Work order:
Below is a set of records. Repeat them verbatim without the pictures.

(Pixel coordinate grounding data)
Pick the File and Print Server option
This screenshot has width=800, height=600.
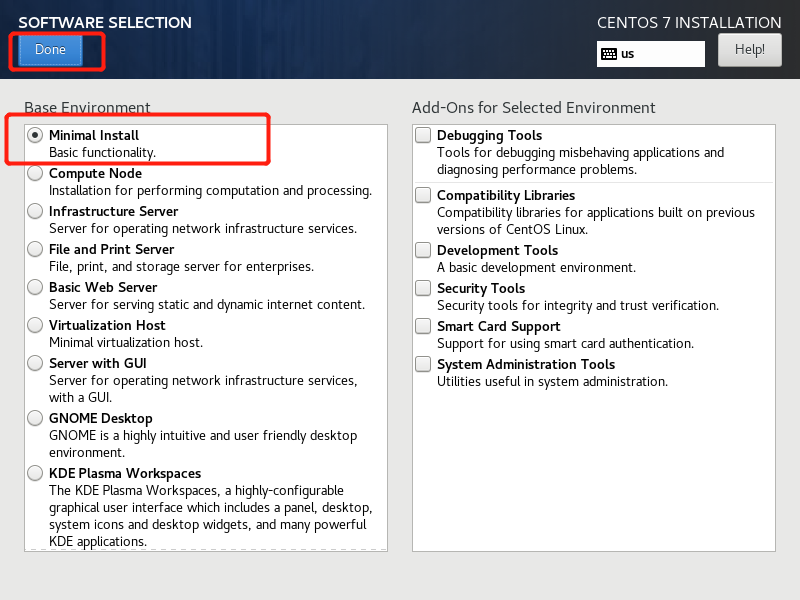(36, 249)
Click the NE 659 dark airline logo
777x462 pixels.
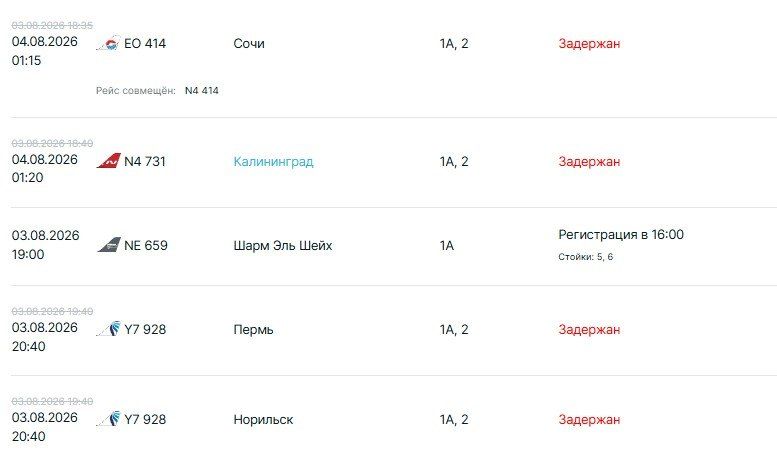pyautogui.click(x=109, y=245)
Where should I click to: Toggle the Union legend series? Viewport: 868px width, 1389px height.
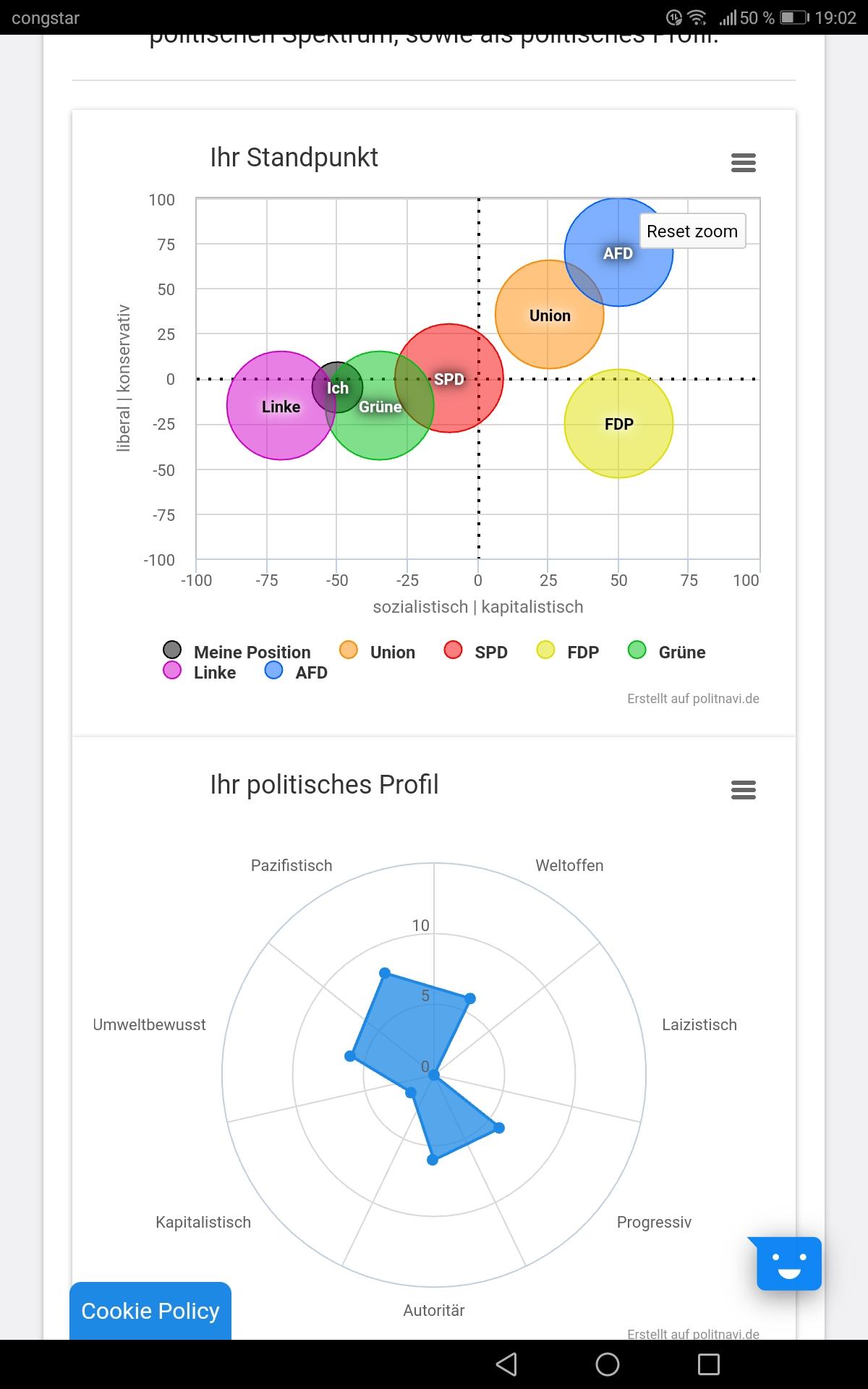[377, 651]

Solution for this problem:
Pick the File and Print Server option
This screenshot has width=800, height=600.
(36, 249)
Click the NE 659 dark airline logo
777x462 pixels.
pyautogui.click(x=109, y=245)
Where should I click to: Toggle the Union legend series? Viewport: 868px width, 1389px height.
[377, 651]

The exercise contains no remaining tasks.